== RECORDS SHOWN ==
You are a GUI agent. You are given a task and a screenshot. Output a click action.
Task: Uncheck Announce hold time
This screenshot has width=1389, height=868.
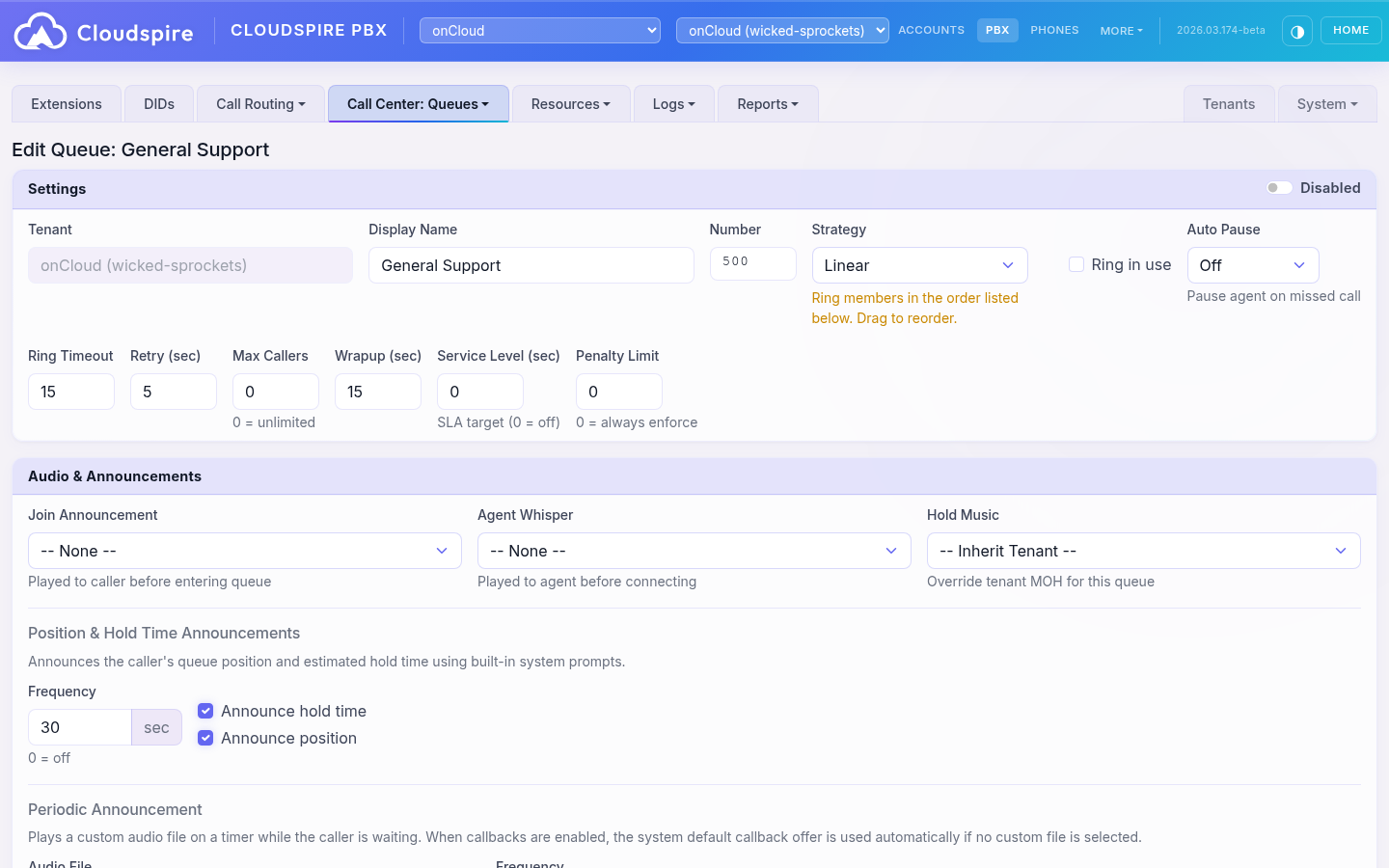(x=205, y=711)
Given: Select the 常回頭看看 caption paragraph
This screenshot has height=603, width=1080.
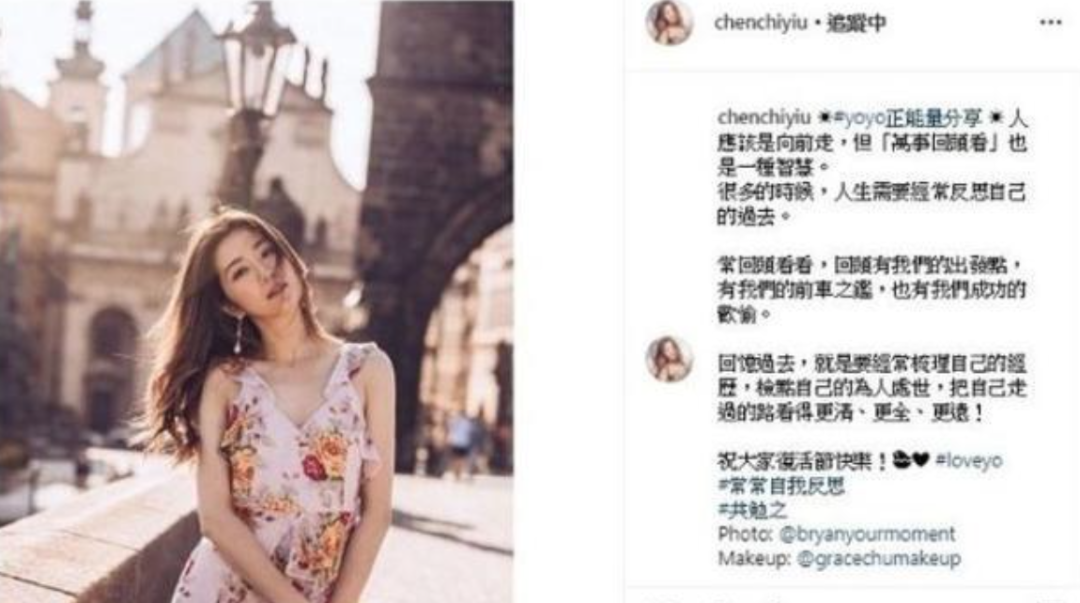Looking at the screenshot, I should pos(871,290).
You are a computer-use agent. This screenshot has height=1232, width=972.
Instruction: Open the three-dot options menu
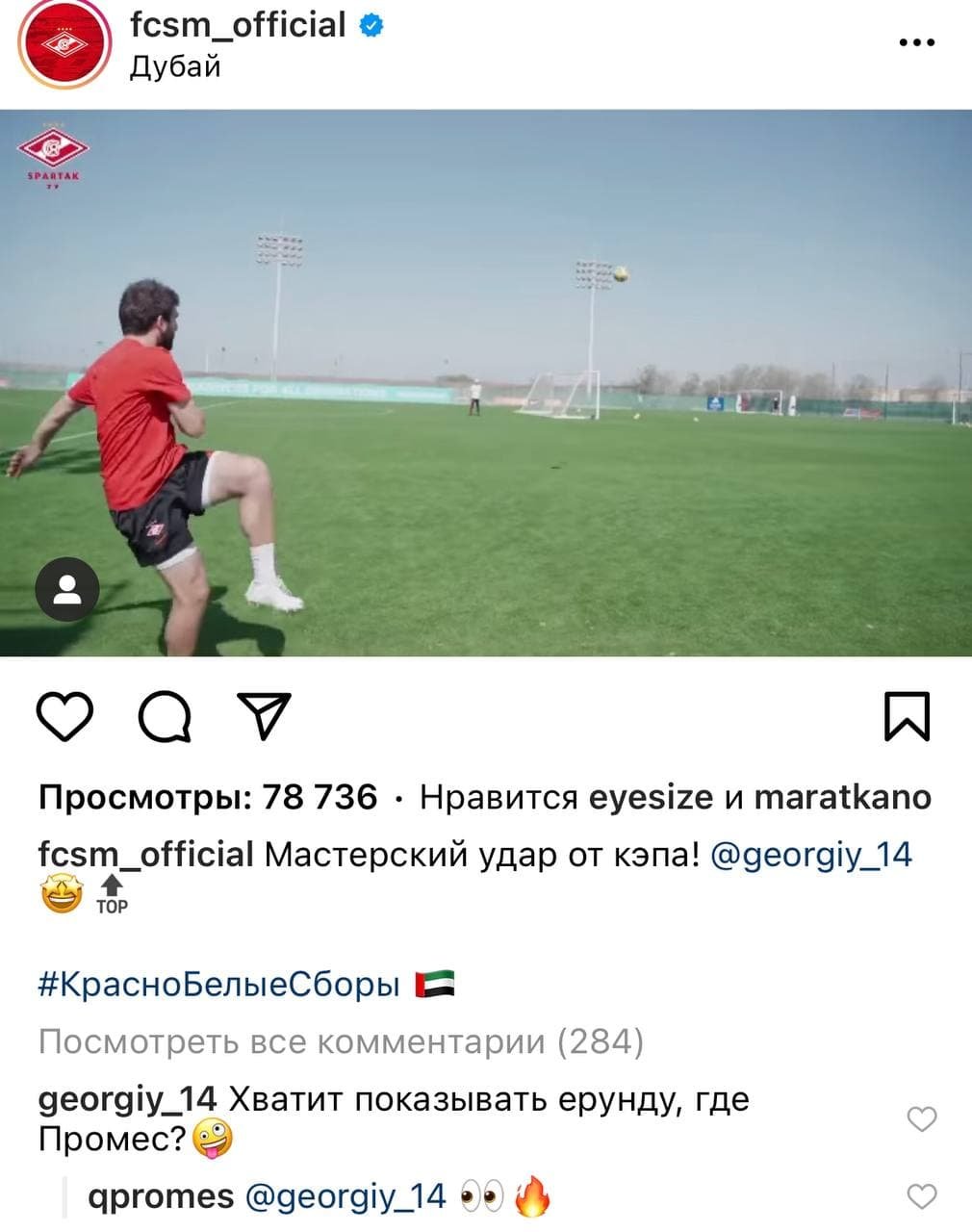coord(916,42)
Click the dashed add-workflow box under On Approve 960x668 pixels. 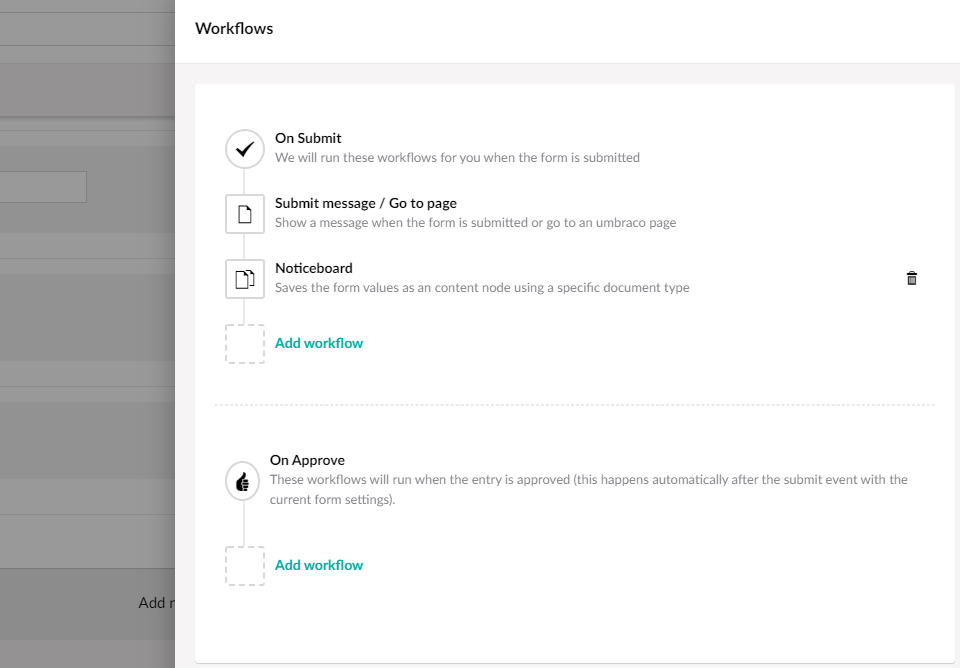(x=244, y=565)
===
Among the entries above, determine how many lines contain "agent", then output only that number.

→ RESULT: 2